- Directed by: Onir
- Produced by: Mitu Bhowmick Lange, e.motion21
- Distributed by: Mind Blowing Films
- Release date: August 2016 (Indian Film Festival Melbourne);
- Countries: Australia, India

= Raising the Bar (film) =

2016 Australian/Indian documentary film

Raising the Bar is a 2016 documentary film that follows six young individuals with Down syndrome from Australia and India who perform a dance routine at the World Down Syndrome Congress 2015 in Chennai, India. The film is directed by Onir and co-produced by Mitu Bhowmick Lange and e.motion21, a non-profit Australian organisation.

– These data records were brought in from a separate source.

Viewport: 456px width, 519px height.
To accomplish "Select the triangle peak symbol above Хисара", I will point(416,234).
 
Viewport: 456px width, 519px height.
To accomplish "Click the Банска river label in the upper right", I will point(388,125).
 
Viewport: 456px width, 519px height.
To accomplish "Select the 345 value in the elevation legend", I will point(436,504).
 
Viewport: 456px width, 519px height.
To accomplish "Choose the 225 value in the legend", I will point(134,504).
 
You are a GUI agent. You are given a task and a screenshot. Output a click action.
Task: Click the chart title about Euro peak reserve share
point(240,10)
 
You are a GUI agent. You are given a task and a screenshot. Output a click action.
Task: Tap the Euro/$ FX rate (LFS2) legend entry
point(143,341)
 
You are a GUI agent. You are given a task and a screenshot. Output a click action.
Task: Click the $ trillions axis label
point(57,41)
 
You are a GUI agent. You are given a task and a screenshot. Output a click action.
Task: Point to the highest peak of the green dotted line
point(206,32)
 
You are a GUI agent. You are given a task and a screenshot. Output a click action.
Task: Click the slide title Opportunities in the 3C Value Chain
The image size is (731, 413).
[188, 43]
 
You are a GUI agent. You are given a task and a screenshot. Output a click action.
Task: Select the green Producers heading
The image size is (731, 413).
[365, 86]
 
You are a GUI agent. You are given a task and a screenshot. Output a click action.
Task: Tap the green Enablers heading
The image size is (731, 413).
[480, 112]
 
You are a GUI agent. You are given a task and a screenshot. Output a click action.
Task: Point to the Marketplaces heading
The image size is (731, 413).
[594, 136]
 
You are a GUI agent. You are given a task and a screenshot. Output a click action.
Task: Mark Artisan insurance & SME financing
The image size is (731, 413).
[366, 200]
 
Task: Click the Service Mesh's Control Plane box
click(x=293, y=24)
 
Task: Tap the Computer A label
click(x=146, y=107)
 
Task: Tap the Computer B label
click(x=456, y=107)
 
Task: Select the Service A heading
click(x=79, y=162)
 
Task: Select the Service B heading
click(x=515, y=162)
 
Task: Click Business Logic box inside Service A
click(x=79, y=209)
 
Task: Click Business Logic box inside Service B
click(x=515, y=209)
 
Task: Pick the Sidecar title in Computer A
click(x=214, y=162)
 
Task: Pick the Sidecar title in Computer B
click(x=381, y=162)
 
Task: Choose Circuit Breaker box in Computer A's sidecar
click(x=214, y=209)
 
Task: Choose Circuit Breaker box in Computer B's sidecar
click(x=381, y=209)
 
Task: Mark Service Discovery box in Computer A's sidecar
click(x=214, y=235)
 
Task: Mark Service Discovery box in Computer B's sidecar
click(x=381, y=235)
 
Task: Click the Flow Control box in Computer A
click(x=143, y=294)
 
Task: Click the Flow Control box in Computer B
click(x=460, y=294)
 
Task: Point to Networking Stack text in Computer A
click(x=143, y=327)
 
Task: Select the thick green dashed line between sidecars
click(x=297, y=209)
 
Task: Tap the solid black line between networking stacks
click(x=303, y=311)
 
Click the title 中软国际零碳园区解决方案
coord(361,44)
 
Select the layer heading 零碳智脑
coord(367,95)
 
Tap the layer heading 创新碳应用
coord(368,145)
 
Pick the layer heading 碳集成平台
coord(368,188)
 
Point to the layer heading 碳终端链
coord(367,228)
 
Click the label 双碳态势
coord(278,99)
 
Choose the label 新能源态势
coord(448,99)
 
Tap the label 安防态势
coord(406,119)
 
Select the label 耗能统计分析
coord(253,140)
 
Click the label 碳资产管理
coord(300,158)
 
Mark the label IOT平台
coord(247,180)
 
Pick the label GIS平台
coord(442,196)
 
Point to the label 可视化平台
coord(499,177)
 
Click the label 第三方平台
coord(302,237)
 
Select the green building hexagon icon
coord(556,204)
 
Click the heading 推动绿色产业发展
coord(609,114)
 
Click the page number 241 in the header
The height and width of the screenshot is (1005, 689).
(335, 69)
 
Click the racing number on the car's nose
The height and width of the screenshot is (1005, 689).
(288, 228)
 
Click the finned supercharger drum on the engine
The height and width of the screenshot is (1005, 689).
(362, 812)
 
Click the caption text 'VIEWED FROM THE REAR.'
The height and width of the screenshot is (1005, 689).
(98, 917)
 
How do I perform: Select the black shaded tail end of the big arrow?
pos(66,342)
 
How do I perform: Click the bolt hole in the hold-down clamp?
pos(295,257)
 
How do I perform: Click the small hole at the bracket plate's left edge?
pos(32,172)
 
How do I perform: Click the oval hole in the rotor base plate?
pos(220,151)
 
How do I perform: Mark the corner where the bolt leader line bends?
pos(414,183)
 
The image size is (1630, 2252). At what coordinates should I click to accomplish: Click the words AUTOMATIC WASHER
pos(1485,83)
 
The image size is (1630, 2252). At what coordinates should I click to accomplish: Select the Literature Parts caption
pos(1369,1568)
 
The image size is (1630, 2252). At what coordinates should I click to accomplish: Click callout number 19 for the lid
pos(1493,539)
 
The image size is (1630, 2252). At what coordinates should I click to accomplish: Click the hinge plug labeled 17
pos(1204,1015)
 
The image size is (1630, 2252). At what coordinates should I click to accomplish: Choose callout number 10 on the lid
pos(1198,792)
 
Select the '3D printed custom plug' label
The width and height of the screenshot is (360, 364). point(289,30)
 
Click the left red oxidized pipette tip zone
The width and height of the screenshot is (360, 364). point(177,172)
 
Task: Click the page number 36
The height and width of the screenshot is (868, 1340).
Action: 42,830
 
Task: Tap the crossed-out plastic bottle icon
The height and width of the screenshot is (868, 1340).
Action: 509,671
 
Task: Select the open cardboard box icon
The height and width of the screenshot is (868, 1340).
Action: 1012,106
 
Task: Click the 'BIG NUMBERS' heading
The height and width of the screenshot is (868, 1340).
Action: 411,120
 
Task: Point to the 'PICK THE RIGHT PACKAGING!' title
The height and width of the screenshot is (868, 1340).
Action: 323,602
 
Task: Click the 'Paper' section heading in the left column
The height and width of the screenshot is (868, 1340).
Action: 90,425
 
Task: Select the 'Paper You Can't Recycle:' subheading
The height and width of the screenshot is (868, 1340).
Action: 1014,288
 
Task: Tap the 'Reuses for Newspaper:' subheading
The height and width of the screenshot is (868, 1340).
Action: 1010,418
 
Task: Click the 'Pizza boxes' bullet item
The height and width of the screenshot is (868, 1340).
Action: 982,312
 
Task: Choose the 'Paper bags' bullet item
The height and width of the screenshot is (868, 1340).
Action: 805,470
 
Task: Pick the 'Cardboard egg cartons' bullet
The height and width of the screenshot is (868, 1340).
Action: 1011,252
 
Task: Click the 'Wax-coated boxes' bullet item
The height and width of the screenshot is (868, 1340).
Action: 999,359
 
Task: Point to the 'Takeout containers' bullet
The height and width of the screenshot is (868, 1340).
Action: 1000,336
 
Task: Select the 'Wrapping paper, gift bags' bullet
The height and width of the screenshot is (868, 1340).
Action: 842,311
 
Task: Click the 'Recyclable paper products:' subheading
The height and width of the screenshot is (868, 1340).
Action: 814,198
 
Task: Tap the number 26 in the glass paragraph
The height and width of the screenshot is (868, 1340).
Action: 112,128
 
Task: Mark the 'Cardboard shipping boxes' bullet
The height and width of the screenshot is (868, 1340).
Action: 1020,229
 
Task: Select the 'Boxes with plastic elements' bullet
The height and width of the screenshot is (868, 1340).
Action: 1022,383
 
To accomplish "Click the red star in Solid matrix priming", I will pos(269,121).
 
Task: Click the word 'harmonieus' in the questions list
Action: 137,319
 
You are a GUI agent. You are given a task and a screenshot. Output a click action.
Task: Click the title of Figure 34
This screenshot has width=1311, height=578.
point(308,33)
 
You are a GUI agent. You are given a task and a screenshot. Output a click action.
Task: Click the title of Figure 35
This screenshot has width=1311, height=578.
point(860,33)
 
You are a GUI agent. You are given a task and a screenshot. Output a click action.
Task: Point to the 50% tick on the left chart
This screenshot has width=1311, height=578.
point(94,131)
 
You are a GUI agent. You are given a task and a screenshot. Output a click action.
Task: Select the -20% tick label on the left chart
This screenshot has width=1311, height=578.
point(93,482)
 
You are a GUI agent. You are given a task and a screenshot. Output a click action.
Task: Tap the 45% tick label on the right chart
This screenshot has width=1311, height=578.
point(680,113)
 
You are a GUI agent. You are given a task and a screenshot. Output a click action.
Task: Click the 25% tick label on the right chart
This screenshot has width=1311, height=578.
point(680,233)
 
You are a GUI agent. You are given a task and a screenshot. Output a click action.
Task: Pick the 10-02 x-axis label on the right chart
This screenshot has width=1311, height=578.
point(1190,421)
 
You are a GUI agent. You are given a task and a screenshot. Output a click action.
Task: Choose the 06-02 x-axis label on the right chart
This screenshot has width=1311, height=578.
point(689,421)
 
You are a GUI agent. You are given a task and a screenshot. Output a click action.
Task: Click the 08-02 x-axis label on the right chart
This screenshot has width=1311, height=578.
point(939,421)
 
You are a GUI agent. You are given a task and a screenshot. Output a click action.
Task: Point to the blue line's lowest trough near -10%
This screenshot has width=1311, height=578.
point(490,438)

The film won the Best Documentary award at the Melbourne City Independent Film Awards 2018. It was part of the official selection at the Maryland International Film Festival 2017 and the Ethan Saylor Memorial Film Festival 2017.

== Synopsis ==
The film traces the journeys of six young individuals with Down syndrome and their families in India and Australia as they prepare to perform at the World Down Syndrome Congress 2015 in Chennai, India. As they prepare themselves, the documentary portrays their ordinariness and the challenges that they face while providing insight into the vastly different cultures and communities across the two countries. The film culminates with them performing and meeting each other at the congress.

== Production ==
The film was shot in Melbourne, Kolhapur, Delhi, Agra, and Chennai in 2015.

== Reception ==

=== Critical response ===
Raising The Bar was well-received by critics who praised it for its intimate camerawork and "intrinsically moving" theme.